5/24/2018

THURSDAY NIGHT REVIEW OF 'SOLO: A STAR WARS STORY'

Year of Release: 2018
About as intense as watching someone play a video game, or playing one you've already mastered... 
As is already known, Ron Howard had the task of correcting while directing SOLO — replacing the original filmmakers whose take was too comedic, or something that didn't gel with Lucasfilm's Kathleen Kennedy and writer Lawrence (partnered with son Jonathan) Kasdan: Could be those poor young filmmakers, who made the popular kid flicks LEGO MOVIE and CLOUDY WITH A CHANCE OF MEATBALLS, put too much color into a story meant to be edgy and dark...

A Pointy Falcon
If so, Ron Howard sure did darken it up, and not in a good BLADE RUNNER gloomy industrial kind of way. It's like looking outside a dirty window — at more dirt. And this galaxy doesn't seem all that far, far away like a fantasy-driven STAR WARS installment should. With human characters so immensely droll and mundane, every time the usual weird-looking alien pops up, it seems out of place and, for lack of a deeper, more insightful description, pretty stupid.

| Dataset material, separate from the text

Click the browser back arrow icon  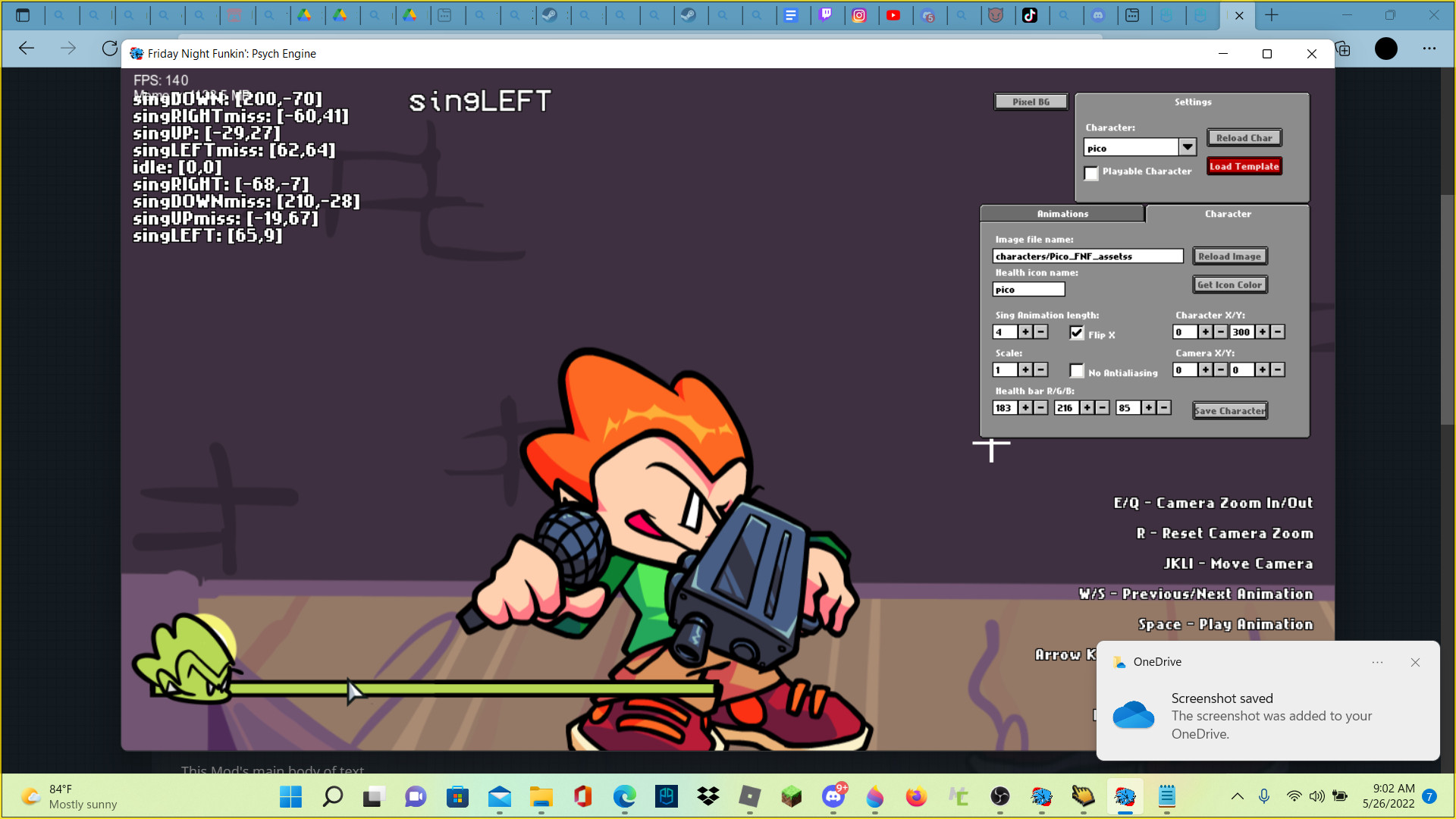[x=27, y=49]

But there's really only one big question for die-hard fans concerning this STAR WARS STORY. Does He live up to Him? Him meaning Harrison Ford and He meaning Alden Ehrenreich, not tall and deep-voiced but an irritating shrimp with a nasally whine, as if Leonardo DiCaprio were imitating Christian Slater channeling Jack Nicholson...

With a filler girlfriend/crush (Emilia Clarke), and the gurgling Chewbacca at his side (after meeting in a fight scene that could've been decent given more logic in the first place), Ehrenreich doesn't even seem to be trying — for anything. His brand of cocky confidence is narrowed into a bratty grin. And while critics are praising Donald Glover's imitation of Lando Calrissian, he's got as much to do with the story as anyone on board: He's just there. And bored.

SoloMovieScore: *
With a non-existent plot involving several raids including a train robbery (why would tracks be needed in a world full of hovering vehicles?) to nab some kind of expensive gas to pay off a crime lord, the attempt for a pulpy pirate adventure is drowned-out by melodramatic pathos concerning slave labor, which happens on a pathetic, pretentious, manipulative loop. Even Lando's female robot literally screams for "equal rights"...

And while Woody Harrelson tries his best as a semi-rogue named Beckett (the kind of clever/crooked mentor you'd think Solo would emulate to reach his maverick NEW HOPE persona), he's simply another ragged soul along for the ride. What's meant to be the most suspenseful scene is both a carbon-copy and contradiction of the Millennium Falcon asteroid-dodge in EMPIRE STRIKES BACK. The characters are either sitting on board the old reliable ship or flying it. Neither matters. It's about as intense as watching someone play a video game, or playing one you've already mastered... 

While SOLO seems to be about how the experienced, world-weary smuggler acquired the guts to take big risks at a young age, Alden Ehrenreich plays him so bland and lazy, any intrepid skills seem merely built-in and unexplained during capers both simplistic and overly-complicated. But nothing's worse than the random pockets of embarrassingly awkward silences: Whether it be after Ehrenreich fouls-up yet another glib one-liner, or Chewbacca waiting passively for something meaningful to react to, Ron Howard, in attempting to resurrect a broken engine, has pieced together a vapid, sterile machine that's not just a let-down in the inevitable grade-curve of the STAR WARS franchise, but is simply a lousy, cheap-looking movie. Period.